BRIEF: Give again the lines of the data from its first line through the line with "Click the joystick device image thumbnail". Change nothing.

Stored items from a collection
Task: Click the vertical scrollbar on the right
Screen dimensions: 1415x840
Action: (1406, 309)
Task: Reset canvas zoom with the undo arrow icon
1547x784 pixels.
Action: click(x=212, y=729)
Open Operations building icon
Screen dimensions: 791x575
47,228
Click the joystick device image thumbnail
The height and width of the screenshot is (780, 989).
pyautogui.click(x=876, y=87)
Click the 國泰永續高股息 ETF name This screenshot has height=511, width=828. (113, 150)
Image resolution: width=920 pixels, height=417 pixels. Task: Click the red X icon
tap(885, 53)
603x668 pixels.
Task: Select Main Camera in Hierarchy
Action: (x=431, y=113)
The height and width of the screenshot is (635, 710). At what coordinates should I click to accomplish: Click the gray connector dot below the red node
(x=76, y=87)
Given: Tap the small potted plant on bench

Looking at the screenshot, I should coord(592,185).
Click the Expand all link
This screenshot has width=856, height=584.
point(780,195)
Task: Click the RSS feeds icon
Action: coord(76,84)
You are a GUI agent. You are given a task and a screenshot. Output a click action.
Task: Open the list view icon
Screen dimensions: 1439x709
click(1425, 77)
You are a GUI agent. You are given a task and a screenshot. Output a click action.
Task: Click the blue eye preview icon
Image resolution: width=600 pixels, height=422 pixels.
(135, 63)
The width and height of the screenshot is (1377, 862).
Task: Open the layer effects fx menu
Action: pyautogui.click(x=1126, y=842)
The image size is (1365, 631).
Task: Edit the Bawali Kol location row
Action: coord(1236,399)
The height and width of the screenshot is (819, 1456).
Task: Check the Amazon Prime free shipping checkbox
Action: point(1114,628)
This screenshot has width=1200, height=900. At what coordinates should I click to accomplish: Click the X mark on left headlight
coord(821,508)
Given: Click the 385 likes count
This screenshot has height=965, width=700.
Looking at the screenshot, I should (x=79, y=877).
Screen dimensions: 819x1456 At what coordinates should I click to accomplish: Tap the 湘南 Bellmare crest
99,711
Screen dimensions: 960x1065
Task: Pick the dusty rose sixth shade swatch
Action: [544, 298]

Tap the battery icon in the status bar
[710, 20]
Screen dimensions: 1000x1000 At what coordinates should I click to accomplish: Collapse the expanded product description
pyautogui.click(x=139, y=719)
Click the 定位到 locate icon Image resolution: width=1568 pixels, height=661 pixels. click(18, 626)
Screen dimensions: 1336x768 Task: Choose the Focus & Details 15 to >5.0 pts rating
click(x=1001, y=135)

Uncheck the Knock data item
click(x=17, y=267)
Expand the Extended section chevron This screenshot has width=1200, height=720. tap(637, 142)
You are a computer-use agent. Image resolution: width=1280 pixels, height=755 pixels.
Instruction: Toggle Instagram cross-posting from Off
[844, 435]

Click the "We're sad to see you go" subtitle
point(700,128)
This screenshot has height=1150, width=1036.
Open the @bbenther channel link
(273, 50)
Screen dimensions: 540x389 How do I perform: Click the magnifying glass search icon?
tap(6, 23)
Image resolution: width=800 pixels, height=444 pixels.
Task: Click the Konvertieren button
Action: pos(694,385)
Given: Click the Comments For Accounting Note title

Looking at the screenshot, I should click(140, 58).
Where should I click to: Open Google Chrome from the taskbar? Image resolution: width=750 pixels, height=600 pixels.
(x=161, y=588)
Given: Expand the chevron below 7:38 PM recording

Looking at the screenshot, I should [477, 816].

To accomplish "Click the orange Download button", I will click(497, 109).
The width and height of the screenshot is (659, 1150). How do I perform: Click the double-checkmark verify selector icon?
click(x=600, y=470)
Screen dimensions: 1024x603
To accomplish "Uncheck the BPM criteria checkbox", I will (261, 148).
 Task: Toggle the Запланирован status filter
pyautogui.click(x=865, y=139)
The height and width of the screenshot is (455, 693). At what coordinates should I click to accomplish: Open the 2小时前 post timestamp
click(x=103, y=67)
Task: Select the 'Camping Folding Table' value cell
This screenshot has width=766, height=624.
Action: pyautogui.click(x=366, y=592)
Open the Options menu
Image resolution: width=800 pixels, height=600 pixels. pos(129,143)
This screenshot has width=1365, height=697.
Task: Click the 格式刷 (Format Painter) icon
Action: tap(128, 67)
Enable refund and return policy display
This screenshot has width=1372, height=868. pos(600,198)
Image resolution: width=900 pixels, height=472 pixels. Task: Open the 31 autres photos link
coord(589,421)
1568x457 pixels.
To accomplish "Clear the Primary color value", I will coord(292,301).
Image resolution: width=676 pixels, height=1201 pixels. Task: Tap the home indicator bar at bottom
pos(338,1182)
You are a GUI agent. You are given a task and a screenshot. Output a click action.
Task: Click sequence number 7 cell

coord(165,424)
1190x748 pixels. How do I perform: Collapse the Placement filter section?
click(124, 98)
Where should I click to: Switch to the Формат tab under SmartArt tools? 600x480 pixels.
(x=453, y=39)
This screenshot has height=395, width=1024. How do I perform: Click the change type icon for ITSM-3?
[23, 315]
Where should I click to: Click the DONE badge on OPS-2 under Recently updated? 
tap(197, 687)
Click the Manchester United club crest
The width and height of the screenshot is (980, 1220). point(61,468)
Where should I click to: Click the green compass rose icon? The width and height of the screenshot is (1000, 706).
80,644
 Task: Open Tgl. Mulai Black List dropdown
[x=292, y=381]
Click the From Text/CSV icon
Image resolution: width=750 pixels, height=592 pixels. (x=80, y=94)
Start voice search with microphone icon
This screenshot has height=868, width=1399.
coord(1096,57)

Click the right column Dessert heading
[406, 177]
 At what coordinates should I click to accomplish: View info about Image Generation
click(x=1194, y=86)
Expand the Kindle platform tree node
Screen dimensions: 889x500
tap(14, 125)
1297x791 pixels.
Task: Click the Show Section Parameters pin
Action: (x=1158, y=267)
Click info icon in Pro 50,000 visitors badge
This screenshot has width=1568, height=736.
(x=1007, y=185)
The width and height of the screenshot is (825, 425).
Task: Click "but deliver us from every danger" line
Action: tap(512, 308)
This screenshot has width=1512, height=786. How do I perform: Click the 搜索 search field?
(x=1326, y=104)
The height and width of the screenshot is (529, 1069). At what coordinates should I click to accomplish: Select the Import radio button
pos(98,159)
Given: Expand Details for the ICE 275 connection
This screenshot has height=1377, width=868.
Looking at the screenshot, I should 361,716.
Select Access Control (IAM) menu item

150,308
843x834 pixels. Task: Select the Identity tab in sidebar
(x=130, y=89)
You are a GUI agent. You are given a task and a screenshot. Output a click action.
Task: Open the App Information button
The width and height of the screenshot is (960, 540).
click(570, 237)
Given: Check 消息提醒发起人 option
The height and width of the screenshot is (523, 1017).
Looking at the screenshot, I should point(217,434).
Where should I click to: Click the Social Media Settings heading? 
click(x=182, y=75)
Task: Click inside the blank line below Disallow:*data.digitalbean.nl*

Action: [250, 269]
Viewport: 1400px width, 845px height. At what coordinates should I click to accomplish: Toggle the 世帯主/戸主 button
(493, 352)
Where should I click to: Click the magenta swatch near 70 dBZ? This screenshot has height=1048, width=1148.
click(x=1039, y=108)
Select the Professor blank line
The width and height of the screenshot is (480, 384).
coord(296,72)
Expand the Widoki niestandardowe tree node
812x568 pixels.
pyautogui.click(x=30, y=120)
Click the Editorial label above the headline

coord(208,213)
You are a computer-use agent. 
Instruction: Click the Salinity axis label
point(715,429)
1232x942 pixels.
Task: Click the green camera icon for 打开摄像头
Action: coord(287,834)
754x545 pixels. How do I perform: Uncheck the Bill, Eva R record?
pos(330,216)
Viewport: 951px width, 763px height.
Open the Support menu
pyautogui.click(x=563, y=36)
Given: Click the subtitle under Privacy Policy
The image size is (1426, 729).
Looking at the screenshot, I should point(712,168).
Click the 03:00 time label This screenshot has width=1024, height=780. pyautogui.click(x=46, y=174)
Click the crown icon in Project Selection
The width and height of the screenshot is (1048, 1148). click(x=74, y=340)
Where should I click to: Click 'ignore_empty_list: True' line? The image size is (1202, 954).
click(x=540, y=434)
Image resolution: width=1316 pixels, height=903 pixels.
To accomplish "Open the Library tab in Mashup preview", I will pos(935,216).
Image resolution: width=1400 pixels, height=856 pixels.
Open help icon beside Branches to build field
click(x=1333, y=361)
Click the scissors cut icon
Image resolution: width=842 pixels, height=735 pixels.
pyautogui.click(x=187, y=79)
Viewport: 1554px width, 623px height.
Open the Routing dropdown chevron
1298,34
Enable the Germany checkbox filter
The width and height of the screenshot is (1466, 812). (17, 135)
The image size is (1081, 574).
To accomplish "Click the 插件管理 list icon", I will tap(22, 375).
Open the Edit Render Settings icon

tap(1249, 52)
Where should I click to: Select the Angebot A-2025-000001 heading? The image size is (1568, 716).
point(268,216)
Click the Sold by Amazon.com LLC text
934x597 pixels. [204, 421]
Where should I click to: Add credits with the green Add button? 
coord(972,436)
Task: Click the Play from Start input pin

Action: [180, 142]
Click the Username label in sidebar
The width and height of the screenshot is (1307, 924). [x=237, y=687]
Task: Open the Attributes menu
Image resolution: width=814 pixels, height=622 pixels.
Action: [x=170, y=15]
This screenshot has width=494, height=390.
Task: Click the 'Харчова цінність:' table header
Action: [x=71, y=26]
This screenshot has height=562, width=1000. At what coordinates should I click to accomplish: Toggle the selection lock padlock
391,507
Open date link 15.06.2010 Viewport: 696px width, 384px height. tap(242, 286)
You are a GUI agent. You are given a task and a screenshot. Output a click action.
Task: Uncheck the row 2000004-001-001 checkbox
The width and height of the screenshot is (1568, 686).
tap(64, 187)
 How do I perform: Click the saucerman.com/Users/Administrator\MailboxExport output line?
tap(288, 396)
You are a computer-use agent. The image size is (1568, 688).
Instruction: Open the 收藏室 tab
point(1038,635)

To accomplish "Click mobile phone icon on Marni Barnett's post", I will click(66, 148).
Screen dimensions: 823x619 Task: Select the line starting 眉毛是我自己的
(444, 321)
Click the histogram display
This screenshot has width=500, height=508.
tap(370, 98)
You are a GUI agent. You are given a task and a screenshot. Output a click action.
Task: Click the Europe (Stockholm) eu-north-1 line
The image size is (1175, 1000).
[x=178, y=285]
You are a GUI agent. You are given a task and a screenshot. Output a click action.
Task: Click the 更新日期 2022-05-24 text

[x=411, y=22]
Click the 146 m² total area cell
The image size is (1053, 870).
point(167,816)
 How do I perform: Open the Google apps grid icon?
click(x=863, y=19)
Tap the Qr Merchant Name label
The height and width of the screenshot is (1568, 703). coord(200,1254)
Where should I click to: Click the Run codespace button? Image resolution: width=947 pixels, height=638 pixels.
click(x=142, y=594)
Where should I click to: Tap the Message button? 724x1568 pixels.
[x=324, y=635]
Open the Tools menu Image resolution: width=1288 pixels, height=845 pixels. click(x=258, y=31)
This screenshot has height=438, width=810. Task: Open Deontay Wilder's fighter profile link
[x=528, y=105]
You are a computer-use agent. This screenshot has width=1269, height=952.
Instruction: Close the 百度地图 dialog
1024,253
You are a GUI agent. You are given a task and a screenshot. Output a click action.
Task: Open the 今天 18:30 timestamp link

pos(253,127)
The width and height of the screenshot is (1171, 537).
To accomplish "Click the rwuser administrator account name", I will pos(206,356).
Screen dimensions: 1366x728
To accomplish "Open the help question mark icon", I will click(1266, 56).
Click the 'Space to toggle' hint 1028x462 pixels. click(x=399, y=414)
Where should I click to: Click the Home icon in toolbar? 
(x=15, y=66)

SOLVED EXERCISE:
Task: Click the vertical scrollbar on the right
Screen dimensions: 1415x840
Action: (1406, 309)
Task: Reset canvas zoom with the undo arrow icon
1547x784 pixels.
Action: click(x=212, y=729)
Open Operations building icon
Screen dimensions: 791x575
47,228
Click the joystick device image thumbnail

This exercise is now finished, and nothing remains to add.